## Task prompt
Go line by line through the records and tally those that include "gratuit". Respond with the tally only.

━━━━━━━━━━━━━━━━━━━━

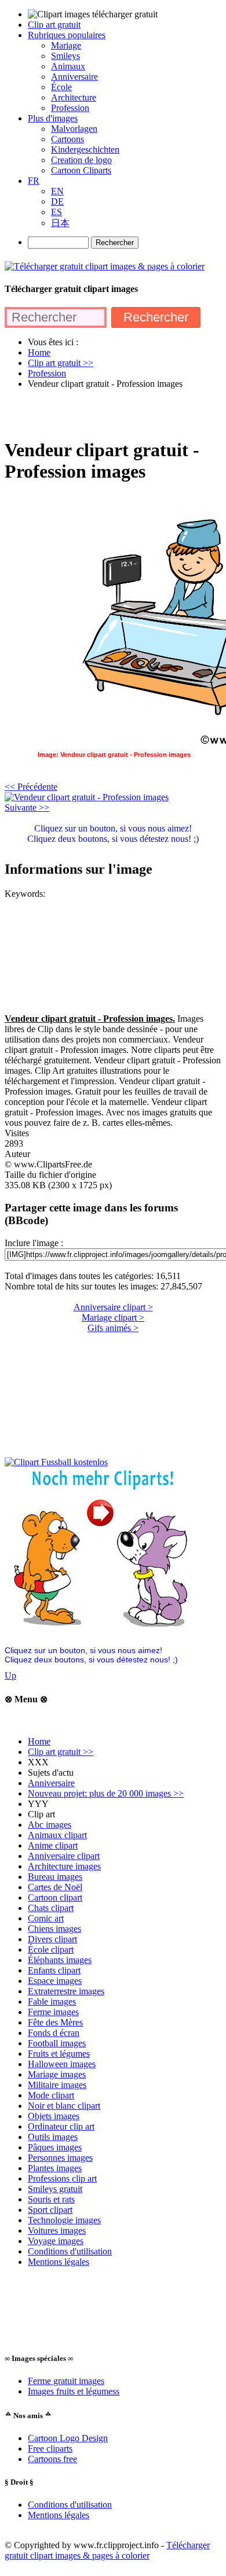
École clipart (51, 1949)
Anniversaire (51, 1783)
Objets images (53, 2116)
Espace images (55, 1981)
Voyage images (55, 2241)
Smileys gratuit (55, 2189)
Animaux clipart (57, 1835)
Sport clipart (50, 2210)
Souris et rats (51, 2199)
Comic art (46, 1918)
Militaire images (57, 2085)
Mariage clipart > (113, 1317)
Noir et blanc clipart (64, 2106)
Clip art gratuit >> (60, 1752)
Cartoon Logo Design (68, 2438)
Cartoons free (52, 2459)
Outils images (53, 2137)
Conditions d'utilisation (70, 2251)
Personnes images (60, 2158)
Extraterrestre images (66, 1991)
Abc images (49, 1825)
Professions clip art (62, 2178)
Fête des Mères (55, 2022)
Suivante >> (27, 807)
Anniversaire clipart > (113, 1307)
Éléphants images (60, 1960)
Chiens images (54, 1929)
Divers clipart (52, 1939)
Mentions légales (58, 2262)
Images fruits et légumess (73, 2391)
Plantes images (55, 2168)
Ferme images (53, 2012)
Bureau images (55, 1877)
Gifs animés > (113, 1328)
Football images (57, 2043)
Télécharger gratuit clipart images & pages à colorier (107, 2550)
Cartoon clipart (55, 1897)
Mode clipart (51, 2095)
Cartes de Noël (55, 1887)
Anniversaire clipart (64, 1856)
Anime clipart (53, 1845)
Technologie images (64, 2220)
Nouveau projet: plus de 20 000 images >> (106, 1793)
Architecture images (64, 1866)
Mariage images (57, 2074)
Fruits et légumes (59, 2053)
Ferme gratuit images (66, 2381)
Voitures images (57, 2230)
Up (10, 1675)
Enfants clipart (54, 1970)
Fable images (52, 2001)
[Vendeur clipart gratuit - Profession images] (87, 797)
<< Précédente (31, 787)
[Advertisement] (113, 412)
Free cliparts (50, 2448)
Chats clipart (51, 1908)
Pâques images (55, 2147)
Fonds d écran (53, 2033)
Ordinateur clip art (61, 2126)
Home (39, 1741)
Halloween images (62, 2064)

━━━━━━━━━━━━━━━━━━━━

## Exercise output
5